Cagiao y Conde escribe en mi opinión sus mejores páginas, lúcidas y también entusiasmadas, con el estudio de Almirall y en sus conclusiones generales. Me ha gustado especialmente cómo describe los federalismos suizo y norteamericano en relación a los conceptos de libertad (la de los antiguos y la de los modernos), y sus defectos de desarrollo respecto a la igualdad por el particular exceso de democracia directa en Suiza, o el conflicto particularmente gradual de parecidos culturales necesarios para conseguir una federación real, o, tal vez mejor, útil. El autor no esconde su preferencia por el federalismo puro de Almirall. También cree que las democracias occidentales deberían ser suficientemente maduras para admitir soberanías territoriales completas una vez que durante el siglo XIX y el siglo XX el desarrollo de los estados nación ya ha cumplido su función de crear estados del bienestar con instituciones lo bastante fuertes como para jugar en el mundo globalizado. Y esto lo dice porque el camino de las federaciones suiza y estadounidense, a pesar de su inicio puramente federal, ha sido en estos dos siglos reforzar las instituciones federales y recortar paulatinamente las competencias de los estados federados, utilizando como recurso en general las instituciones jurídicas federales, que Cagiao y Conde censura (incluso a Almirall) porque crea derecho en favor de los órganos centrales casi siempre. Esto tampoco debe extrañarnos: que un aparato o institución tienda a estabilizar o perpetuar su poder es una ley de hierro que supongo es casi imposible de romper si, en este caso, el federalismo no viene acompañado de personas federalistas verdaderas. A eso dedica el autor también un subcapítulo (con conflictos que en parte no comparto, como el que enfrenta a igualdad con libertad, al menos en conciencia). Pero las competencias que el mismo Almirall propone ya son lo suficientemente envenenadas para pensar que la ruptura es factible con sencillez: ¿la deuda pública? ¿el comercio internacional? Va a ser difícil…

Por supuesto, España y Cataluña revolotean inevitablemente en todo el libro. Las de hoy, o, quizá siendo más precisos, las de 2014, fecha del libro. El federalismo intentado de la I República y sus varias opciones teóricas y no definidas es el objeto principal del libro, pero su sombra se extiende en el tiempo. ¿Y es útil para nuestro hoy? Sí, claro, si uno cree en una perspectiva federal para el país (yo lo hago a través de mi militancia en @federalistak), en las posibilidades de sus asimetrías, y en los logros obvios por un lado y cercenados por otros, de las autonomías (¿son sus fallos resultado de un federalismo incompleto, o un avance de que España es fallida e imposible ni centralizada ni federada?). Pero no del todo útil, porque desde 2014 han crecido en grado sumo opciones independentistas que rechazan la opción federal por insuficiente, pero también de modo importante hábiles opciones fascistas que hacen de la pervivencia democrática un matiz incluso en duda, lo cual es un peligro para la libertad como valor inherente al federalismo. Éste tiene por tanto nuevos enemigos hiperdesarrollados tanto a nivel nacional (y no es que en 2014 o antes tuviera una gran corriente afectuosa) e internacional, y la opción de entrega de soberanía a territorios potencialmente parte de una nueva federación es una ilusión en el momento actual.
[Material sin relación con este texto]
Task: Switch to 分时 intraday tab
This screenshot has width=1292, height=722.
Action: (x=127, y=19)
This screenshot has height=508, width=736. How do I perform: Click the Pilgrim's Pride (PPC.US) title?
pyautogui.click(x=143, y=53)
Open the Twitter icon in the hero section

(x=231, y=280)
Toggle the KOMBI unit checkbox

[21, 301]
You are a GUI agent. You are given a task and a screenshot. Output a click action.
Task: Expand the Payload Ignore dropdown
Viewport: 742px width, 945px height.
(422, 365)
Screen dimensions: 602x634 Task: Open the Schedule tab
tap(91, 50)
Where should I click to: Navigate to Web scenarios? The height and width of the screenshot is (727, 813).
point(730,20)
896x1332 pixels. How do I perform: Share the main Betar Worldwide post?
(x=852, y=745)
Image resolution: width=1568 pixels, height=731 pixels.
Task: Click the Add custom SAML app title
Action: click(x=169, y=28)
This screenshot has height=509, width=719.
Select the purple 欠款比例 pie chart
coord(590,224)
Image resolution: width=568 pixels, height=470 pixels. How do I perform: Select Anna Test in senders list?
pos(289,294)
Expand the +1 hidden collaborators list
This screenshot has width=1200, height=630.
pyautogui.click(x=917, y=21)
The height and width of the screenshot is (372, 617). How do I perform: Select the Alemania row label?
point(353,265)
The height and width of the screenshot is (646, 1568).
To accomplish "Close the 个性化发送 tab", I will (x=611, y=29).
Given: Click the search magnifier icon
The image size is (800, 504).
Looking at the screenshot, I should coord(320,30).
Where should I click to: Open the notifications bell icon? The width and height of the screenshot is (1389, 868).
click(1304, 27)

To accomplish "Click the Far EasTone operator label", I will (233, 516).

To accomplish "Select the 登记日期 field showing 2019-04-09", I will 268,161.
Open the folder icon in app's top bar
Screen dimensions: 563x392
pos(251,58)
Pero Cagiao y Conde tampoco explora este asunto. En parte porque aún no había sucedido el terremoto de 2017, cuyas ondas aún llegan, y que tan interesante sería en términos académicos a la luz de lo que un federalismo podría ofrecer como solución verdadera, hoy negada. En cualquier caso, Tres maneras de entender el federalismo es un libro ágil y una introducción profunda en el tema, escrito con gran soltura y hábil capacidad expositiva, muy disfrutable por ello. Si el lector tiene interés en el federalismo o en la organización territorial, o simplemente en la Historia política, lo va a devorar fácil y probablemente encuentre una base académica de interés. Obviamente, interesados en general en el apasionante siglo XIX español también tienen aquí muchas páginas de interés.